What you need to do: Write out the stretch of the entries below from the line containing "Given: Hide postDetail" through the line containing "Looking at the", word for word, and leave out the pictures.

Information supplied:
----

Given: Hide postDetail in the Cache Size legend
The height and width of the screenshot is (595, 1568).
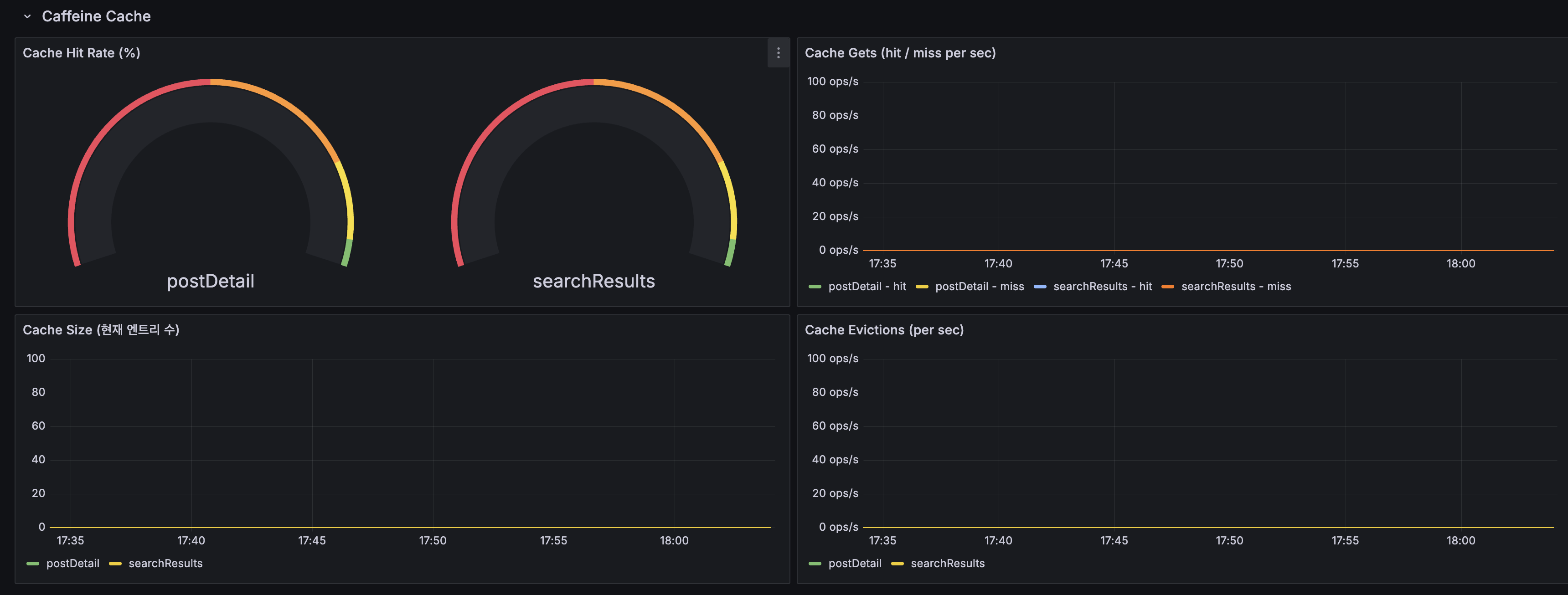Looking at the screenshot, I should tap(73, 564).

----

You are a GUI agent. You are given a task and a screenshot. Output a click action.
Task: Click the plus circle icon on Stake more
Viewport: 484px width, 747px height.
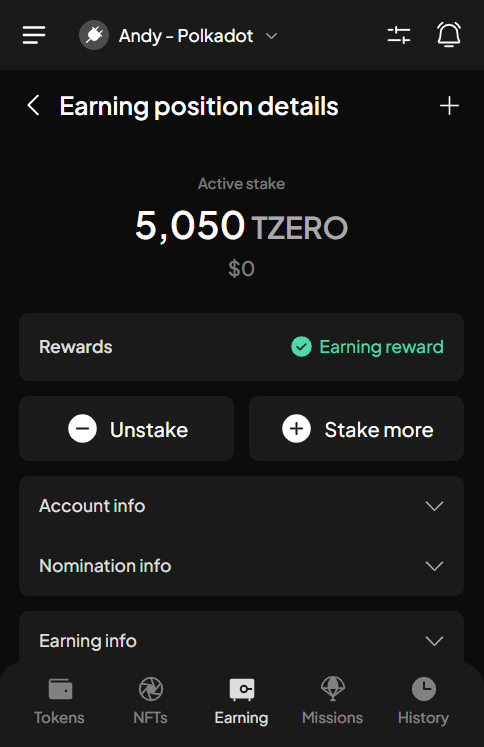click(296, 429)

----

Written solution:
Given: Hide postDetail in the Cache Size legend
The height and width of the screenshot is (595, 1568).
Looking at the screenshot, I should tap(73, 564).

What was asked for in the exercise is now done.